The only thing we know so far is that the “debt sustainability analysis” produced by Troika analysts for the meeting has unsurprisingly turned out to be very sobering for the politicians, bureacrats and pundits, since it completely undermines the laughable notion that Greece’s debt will ever be sustainable as it remains in the Eurozone. Peter Spiegel of the Financial Times reports on the “most revealing paragraph” of this 10 page report:
“There are notable risks. Given the high prospective level and share of senior debt, the prospects for Greece to be able to return to the market in the years following the end of the new program are uncertain and require more analysis. Prolonged financial support on appropriate terms by the official sector may be necessary [not if Germany has anything to say about it, and it does]. Moreover, there is a fundamental tension between the program objectives of reducing debt and improving competitiveness, in that the internal devaluation needed to restore Greece competitiveness will inevitably lead to a higher debt to GDP ratio in the near term.
In this context, a scenario of particular concern involves internal devaluation through deeper recession (due to continued delays with structural reforms and with fiscal policy and privatization implementation). This would result in a much higher debt trajectory, leaving debt as high as 160 percent of GDP in 2020. Given the risks, the Greek program may thus remain accident-prone, with questions about sustainability hanging over it.”
Indeed, it is a revealing paragraph, as the bailout/austerity program’s objectives are expected to “inevitably lead to a higher debt to GDP ratio in the near term” and the worst case scenario envisions Greek debt/GDP reaching 160% in 2020. None of this is really news to our readers – it is just plain common sense. The only thing that remains unknown is how the Eurocrats can possibly manage to justify authorizing further bailout money to Greece when reports such as this one, commissioned by their own analysts, are out in the public for everyone to see. Even if they hold a press conference in the wee hours of the morning with a few words of optimistic spin on the alleged “deal”, it’s hard to imagine that anyone, including the markets, will be able to take them seriously.

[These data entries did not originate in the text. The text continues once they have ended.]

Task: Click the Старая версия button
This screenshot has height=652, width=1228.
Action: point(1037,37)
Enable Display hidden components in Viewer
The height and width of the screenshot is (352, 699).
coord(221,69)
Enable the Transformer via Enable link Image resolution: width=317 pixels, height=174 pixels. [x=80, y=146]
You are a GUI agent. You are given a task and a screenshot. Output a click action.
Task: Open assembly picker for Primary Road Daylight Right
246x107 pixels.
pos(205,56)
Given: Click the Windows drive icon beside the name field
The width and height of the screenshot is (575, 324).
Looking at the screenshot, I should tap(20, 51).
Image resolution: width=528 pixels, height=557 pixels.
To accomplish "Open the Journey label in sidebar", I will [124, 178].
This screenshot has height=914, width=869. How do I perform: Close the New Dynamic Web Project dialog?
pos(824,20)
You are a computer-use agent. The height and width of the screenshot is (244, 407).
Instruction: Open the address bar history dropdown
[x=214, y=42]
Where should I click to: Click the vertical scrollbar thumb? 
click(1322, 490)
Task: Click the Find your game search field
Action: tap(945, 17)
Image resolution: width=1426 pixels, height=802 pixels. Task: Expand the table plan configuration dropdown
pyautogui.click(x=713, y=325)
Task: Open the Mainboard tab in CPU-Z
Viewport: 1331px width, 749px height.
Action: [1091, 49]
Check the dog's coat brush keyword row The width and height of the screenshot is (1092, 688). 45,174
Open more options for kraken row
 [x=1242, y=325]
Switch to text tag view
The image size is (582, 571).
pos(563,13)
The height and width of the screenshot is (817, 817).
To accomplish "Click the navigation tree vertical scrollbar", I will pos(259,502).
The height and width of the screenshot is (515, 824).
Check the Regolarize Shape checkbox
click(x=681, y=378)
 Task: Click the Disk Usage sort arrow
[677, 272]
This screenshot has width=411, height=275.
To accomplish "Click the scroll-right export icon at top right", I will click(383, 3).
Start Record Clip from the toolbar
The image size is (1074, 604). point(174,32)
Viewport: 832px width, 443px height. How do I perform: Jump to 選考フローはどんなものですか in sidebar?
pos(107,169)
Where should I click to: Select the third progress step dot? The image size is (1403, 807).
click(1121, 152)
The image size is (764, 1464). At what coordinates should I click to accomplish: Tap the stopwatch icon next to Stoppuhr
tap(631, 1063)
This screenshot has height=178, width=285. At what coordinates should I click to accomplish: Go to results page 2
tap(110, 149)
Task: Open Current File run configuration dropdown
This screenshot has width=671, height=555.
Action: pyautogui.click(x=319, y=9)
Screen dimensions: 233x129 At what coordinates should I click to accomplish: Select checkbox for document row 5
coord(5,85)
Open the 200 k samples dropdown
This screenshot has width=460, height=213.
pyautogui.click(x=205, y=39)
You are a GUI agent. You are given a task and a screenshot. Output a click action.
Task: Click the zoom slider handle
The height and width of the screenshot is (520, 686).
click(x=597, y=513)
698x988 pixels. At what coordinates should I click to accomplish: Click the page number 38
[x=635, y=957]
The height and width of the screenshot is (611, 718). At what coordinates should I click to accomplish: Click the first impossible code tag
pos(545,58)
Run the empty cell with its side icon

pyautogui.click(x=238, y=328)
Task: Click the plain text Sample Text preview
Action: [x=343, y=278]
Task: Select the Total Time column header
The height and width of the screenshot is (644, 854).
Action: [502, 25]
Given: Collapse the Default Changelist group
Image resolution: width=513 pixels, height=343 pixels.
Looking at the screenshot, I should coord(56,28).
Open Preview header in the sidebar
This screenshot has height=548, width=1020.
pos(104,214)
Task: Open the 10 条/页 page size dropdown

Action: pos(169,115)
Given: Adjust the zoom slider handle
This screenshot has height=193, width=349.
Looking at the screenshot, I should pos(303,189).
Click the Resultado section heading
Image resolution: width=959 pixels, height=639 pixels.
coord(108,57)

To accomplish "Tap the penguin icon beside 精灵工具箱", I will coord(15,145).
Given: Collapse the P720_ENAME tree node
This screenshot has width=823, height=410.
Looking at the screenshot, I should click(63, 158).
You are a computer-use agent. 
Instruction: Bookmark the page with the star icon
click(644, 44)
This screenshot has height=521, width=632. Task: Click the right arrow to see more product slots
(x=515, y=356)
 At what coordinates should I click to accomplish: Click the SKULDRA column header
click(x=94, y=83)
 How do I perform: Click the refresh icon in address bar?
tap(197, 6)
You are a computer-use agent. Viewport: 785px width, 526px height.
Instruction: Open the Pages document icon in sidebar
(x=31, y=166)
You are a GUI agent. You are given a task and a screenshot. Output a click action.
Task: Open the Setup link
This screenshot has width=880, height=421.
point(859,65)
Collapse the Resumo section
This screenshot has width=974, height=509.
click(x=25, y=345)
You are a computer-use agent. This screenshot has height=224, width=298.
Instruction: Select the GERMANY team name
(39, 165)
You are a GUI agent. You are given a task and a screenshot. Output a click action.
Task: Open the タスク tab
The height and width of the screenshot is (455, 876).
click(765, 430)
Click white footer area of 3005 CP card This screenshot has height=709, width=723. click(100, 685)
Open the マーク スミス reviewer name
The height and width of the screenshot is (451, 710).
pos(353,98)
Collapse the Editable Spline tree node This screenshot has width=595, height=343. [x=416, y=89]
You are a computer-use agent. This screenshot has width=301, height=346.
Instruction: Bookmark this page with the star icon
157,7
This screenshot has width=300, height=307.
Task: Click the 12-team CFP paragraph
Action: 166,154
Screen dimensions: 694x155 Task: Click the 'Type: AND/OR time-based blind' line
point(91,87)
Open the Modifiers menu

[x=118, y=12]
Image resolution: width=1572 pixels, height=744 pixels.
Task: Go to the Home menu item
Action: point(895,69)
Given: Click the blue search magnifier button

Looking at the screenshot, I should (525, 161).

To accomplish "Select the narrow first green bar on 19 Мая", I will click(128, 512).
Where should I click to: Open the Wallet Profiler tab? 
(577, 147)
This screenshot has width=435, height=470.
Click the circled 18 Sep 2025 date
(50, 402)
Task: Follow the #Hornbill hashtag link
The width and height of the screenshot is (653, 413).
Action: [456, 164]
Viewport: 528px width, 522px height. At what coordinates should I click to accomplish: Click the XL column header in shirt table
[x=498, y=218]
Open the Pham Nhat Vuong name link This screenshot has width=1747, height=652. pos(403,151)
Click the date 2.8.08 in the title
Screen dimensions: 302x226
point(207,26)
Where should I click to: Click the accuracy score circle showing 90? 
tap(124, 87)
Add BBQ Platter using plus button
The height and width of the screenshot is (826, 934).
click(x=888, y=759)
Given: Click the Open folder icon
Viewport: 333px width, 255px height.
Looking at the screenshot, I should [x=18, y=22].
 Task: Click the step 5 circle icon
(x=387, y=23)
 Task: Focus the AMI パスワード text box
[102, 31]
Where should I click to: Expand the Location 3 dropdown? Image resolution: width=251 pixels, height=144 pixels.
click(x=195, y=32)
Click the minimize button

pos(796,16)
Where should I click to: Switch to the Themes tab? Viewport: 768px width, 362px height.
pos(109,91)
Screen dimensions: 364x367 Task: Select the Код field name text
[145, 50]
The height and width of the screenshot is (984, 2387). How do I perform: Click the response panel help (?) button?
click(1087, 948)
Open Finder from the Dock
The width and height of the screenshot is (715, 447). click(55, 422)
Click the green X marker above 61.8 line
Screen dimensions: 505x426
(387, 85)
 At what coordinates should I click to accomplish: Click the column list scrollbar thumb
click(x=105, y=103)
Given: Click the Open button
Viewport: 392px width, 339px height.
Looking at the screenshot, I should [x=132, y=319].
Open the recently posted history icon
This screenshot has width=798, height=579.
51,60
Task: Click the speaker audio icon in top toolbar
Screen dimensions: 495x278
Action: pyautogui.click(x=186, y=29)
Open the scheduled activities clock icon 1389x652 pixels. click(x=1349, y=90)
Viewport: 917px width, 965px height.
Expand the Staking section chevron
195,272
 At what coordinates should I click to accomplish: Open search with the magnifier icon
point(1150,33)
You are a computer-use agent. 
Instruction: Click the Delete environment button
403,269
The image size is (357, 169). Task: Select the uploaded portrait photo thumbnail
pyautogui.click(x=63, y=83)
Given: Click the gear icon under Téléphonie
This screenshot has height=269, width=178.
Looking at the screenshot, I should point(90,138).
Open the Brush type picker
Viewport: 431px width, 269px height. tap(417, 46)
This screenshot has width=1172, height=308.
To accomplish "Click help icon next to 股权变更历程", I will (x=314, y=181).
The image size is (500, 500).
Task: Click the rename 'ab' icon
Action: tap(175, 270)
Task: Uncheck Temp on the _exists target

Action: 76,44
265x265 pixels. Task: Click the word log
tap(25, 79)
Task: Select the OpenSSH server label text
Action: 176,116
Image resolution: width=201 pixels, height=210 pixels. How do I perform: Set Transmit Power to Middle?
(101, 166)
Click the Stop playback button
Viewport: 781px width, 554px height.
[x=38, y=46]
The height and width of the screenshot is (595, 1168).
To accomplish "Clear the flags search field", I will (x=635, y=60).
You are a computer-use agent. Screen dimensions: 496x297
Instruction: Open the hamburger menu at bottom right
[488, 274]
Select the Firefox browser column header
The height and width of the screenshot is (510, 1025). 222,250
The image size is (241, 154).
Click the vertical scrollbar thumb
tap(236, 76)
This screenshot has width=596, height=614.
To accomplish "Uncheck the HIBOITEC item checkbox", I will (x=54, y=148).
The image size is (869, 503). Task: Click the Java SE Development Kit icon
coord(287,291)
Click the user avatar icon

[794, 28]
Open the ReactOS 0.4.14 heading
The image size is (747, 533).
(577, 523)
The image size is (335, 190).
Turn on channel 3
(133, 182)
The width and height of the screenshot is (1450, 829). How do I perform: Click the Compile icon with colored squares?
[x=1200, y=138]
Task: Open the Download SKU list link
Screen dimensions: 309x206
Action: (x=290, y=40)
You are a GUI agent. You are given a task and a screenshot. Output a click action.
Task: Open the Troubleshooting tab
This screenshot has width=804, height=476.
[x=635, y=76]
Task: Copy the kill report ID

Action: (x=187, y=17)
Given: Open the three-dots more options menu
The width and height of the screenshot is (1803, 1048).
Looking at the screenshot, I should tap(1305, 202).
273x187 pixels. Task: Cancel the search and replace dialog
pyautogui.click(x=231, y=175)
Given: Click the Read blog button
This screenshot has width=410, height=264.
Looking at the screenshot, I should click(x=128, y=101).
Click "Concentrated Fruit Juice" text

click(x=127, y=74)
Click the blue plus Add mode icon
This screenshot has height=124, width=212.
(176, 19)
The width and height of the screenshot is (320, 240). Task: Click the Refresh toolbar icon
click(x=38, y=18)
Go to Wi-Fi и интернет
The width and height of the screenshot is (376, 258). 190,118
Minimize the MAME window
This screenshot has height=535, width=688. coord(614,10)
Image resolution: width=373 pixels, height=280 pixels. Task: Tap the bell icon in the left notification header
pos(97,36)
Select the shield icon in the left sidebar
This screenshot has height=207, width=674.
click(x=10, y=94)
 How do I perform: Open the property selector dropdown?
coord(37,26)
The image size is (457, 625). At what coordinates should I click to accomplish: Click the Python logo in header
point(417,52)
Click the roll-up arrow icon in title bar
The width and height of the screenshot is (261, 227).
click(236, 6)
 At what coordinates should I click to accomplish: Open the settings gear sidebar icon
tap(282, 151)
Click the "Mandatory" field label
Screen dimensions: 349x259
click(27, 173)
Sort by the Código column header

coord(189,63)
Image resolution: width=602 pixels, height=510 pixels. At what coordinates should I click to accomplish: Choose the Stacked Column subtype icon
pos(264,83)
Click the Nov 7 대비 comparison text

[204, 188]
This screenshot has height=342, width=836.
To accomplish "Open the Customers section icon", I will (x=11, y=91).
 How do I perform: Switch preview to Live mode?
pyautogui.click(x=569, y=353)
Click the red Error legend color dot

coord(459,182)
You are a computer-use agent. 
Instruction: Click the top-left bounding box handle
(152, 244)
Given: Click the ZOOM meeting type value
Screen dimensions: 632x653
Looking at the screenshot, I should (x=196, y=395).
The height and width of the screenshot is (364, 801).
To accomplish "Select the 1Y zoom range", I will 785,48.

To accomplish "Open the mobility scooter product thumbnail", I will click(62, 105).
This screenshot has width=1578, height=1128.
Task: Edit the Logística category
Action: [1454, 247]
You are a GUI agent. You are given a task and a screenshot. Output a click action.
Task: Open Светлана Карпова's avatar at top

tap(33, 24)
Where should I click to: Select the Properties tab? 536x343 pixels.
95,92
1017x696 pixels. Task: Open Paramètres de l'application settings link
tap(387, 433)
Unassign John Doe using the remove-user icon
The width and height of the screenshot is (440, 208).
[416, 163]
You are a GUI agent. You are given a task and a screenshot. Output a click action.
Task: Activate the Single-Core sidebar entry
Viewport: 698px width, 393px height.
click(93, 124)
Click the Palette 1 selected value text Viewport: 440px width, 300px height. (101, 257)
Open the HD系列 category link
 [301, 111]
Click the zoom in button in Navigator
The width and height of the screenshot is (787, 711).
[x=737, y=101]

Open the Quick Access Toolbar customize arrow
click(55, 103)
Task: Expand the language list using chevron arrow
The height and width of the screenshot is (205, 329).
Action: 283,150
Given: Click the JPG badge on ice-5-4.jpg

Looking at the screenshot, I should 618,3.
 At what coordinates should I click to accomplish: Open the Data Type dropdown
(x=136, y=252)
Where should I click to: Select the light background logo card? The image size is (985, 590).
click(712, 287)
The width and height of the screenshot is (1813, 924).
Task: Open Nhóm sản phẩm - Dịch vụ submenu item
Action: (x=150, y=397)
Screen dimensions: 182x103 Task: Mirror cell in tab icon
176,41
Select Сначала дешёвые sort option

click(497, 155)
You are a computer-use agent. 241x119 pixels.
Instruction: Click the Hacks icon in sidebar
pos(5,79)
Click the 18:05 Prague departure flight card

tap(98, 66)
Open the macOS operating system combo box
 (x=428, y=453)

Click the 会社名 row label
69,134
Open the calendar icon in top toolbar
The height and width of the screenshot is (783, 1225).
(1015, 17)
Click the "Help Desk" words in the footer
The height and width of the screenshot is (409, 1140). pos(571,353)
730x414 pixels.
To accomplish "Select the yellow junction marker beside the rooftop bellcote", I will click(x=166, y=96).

Any deal that comes out now will be so riddled with inconsistencies and illusory promises that it can’t last for more than a few days. On the other hand, the markets have seeminly given up on reacting to anything except the most short-term and manipulated headlines out of Europe. Personally, I’m not going to be staying up to find out either way. We’ll see what the morning brings after yet another day of endless discussions in Europe that are bound to destroy that Continent’s last remaining shreds of credibility. In the meantime, for those interested, here’s some of Spiegel’s analysis of the dreadful report (note the part stating that the banks need more money!):
Let’s unpack that paragraph. The “share of senior debt” in the first sentence refers to the fact that, once the bail-out is complete, a vast majority of Greek debt will be held by government entities, like the IMF and the ECB, new private investors will long be afraid of purchasing new bonds even in the distant future, out of fear that in a default government creditors will be made whole before they will.
“Prolonged financial support” is a euphemism that essentially means Greece is going to need bail-out money for the foreseeable future.
The next sentence is where things get really dire. The analysis suggests that the medicine being fed to Greece – trying to drive down wages and costs through austerity measures to make the Greek economy more competitive internationally – will lead to higher debt levels in the near term that may never be overcome.
Section I of the report spells out the “baseline scenario” that finance ministers were using to negotiate during their all-night meeting in Brussels Monday. Here, the economic assumptions seem pretty rosy. In a more detailed chart in the back of the report, the Greek economy is projected to shrink this year by 4.3 per cent, but rebound to flat growth next year and a relatively robust 2.3 per cent in 2014 and 2.9 per cent in 2015.
It also notes that Greek banks, which were originally thought to need €30bn in recapitalisation funds, a figure that was later raised to €40bn, will now likely need €50bn.
Then it goes onto note that the €200bn debt restructuring – which involves €100bn in losses for private investors and is known as “PSI” for “private sector involvement” – may also have unintended consequences by creating a new class of investors. The reasons for this are complex, but essentially those who participate in the deal will get new bonds that are backed by both the eurozone rescue fund, the European Financial Stability Facility, and the Greek government. Such a “co-financing structure” between the EFSF and the Greek government makes the new bonds more secure than any other bonds the Greek government are likely to issue – and thus scare off future private investors.